EXTRACT TO READ |
Start

Company Wayne McGregor in <i>Autobiography</i> © Andrej Uspenski
Company Wayne McGregor in Autobiography
© Andrej Uspenski

There was a fine pas de deux for two men that I enjoyed very much. It was tender and beautiful. There was a pas de deux for two women that was also memorable because it featured women in conflict. McGregor did some interesting things with groups of three, having two women lift a man and every combination that I could think of. Even though there were all these good moments, there was that scene where the dancers came out with chairs to the cacophony of chirping birds. If that doesn’t give you a sinking feeling then you’re tougher than I am. Intimate encounters followed with connections made and broken and all the usual stuff that one does with chairs in this scenario. Then there was the hardware hanging above the stage. At some point it had to come into play and sure enough, it came down to create a menacing cage effect that the dancers crawled under for a very long five minutes.

End

JOB | Can you write the next few sentences of the dance review of Company Wayne McGregor's Autobiography, picking up after the cage scene?

DATA RECORDS |
Start

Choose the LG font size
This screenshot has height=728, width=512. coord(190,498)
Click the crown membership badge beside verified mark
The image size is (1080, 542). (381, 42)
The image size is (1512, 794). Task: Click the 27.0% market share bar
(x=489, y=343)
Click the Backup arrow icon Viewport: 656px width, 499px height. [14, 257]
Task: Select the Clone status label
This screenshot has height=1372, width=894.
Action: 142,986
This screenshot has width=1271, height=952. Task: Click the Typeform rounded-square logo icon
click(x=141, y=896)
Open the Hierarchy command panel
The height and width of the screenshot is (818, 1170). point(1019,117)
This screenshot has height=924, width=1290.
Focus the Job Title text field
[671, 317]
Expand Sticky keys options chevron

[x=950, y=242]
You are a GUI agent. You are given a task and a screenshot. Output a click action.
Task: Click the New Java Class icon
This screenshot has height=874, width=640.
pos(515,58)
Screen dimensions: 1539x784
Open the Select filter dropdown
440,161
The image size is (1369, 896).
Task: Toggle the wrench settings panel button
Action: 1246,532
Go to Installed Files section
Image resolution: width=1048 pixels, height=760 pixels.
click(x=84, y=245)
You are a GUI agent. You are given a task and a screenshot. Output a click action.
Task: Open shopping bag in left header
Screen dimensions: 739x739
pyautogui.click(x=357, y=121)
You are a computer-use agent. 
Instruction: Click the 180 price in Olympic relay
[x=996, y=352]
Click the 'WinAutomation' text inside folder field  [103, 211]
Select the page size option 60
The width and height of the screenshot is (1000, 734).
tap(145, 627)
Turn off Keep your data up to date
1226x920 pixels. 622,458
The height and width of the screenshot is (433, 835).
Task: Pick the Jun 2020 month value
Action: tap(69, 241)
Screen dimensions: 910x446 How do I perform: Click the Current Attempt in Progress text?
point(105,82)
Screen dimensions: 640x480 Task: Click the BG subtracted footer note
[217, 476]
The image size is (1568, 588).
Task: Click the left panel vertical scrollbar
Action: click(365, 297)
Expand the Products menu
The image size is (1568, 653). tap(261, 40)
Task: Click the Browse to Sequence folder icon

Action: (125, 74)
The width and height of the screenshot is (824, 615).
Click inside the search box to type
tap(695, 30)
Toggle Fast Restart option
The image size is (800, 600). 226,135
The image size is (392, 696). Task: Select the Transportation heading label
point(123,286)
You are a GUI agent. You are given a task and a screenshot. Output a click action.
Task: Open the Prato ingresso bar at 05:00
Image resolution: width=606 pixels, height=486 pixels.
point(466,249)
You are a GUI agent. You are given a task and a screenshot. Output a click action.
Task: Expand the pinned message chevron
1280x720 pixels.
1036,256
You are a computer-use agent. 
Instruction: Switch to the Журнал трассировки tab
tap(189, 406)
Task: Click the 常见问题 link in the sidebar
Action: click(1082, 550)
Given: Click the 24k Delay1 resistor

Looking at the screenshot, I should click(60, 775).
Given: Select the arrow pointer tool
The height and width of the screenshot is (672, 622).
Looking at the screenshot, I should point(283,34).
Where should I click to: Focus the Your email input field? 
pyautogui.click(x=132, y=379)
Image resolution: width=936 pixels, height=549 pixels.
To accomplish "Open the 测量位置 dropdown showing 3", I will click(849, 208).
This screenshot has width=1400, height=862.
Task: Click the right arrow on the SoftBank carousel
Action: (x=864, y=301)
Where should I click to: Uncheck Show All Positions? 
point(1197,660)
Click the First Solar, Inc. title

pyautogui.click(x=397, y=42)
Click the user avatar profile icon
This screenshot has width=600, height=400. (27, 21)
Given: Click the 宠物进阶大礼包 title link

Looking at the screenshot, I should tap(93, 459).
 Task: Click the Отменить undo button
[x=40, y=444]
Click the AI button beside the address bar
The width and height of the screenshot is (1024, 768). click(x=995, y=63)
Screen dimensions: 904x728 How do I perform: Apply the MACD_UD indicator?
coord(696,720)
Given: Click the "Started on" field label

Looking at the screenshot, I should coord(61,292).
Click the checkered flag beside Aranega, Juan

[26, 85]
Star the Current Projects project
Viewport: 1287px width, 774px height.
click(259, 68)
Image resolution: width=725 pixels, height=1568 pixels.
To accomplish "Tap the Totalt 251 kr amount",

End

TASK RESULT |
I’m glad for Wayne McGregor that he’s achieved enough success that he’s able to create the work that he wants to create without having to deal with any restrictions such as marketability. That’s a great achievement for someone in the dance world.

However, I wish he had scheduled an intermission in this hour and thirty-four minutes long piece. I needed relief from the relentless attack of the electronic music and the assault of the lighting.